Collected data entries
• • • • • • •
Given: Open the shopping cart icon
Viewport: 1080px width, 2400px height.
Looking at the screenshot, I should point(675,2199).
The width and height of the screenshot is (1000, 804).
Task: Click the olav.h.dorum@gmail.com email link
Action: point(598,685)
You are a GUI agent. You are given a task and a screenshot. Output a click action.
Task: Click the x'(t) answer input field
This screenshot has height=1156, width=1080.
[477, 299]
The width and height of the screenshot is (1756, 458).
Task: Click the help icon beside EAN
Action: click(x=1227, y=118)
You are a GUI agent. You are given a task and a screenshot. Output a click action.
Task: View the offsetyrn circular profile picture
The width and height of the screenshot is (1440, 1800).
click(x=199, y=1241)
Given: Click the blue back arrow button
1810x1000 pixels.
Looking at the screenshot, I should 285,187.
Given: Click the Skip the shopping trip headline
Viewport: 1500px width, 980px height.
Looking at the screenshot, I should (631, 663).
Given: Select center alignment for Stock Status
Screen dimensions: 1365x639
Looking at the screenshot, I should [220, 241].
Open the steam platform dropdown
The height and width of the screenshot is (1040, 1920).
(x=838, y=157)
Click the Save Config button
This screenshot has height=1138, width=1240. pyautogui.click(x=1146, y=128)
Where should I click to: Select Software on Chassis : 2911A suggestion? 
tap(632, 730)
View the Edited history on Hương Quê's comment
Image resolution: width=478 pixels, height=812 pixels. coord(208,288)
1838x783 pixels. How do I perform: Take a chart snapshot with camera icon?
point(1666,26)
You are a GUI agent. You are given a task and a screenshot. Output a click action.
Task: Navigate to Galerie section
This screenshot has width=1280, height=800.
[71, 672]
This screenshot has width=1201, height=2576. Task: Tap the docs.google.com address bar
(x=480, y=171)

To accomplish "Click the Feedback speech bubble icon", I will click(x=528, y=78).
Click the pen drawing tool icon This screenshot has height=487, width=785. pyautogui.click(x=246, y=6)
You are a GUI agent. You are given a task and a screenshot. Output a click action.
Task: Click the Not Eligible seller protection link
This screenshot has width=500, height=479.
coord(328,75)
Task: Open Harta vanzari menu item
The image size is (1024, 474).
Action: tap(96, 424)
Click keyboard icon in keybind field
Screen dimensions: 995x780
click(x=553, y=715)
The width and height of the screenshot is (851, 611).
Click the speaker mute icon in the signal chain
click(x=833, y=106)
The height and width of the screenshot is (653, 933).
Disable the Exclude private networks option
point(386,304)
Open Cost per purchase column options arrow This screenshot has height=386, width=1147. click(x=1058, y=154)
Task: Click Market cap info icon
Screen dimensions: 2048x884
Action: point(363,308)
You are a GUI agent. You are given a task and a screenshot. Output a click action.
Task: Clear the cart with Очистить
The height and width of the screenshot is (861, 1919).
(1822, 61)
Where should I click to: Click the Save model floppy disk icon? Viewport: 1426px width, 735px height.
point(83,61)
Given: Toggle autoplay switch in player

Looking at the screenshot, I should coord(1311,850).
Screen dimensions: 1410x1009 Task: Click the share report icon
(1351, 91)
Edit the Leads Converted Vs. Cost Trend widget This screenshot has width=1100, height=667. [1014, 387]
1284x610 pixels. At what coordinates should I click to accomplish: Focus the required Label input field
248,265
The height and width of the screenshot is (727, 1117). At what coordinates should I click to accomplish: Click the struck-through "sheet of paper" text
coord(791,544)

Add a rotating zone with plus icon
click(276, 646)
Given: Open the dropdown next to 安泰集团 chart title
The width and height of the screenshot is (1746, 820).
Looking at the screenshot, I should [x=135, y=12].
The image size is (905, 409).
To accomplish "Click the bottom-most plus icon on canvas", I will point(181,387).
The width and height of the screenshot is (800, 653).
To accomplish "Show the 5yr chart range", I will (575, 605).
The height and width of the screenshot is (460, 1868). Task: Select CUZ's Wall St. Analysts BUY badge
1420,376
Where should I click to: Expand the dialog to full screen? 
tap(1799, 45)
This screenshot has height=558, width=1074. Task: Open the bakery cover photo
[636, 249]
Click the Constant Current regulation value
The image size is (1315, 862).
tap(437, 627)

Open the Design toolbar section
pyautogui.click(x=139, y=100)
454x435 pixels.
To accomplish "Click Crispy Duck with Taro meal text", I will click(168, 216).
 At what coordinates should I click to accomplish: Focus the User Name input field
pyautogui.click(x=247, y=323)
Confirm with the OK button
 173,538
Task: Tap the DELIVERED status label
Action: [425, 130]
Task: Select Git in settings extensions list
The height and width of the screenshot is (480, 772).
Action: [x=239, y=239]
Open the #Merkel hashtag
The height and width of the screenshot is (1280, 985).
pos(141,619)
• • • • • • •
▶ Activity
Would you set down, word for word, the lines from the opening of the entries above through the line with "Given: Select center", both included, and no others?

▶ Response for this exercise
Given: Open the shopping cart icon
Viewport: 1080px width, 2400px height.
Looking at the screenshot, I should point(675,2199).
The width and height of the screenshot is (1000, 804).
Task: Click the olav.h.dorum@gmail.com email link
Action: point(598,685)
You are a GUI agent. You are given a task and a screenshot. Output a click action.
Task: Click the x'(t) answer input field
This screenshot has height=1156, width=1080.
[477, 299]
The width and height of the screenshot is (1756, 458).
Task: Click the help icon beside EAN
Action: click(x=1227, y=118)
You are a GUI agent. You are given a task and a screenshot. Output a click action.
Task: View the offsetyrn circular profile picture
The width and height of the screenshot is (1440, 1800).
click(x=199, y=1241)
Given: Click the blue back arrow button
1810x1000 pixels.
Looking at the screenshot, I should 285,187.
Given: Click the Skip the shopping trip headline
Viewport: 1500px width, 980px height.
Looking at the screenshot, I should (631, 663).
Given: Select center alignment for Stock Status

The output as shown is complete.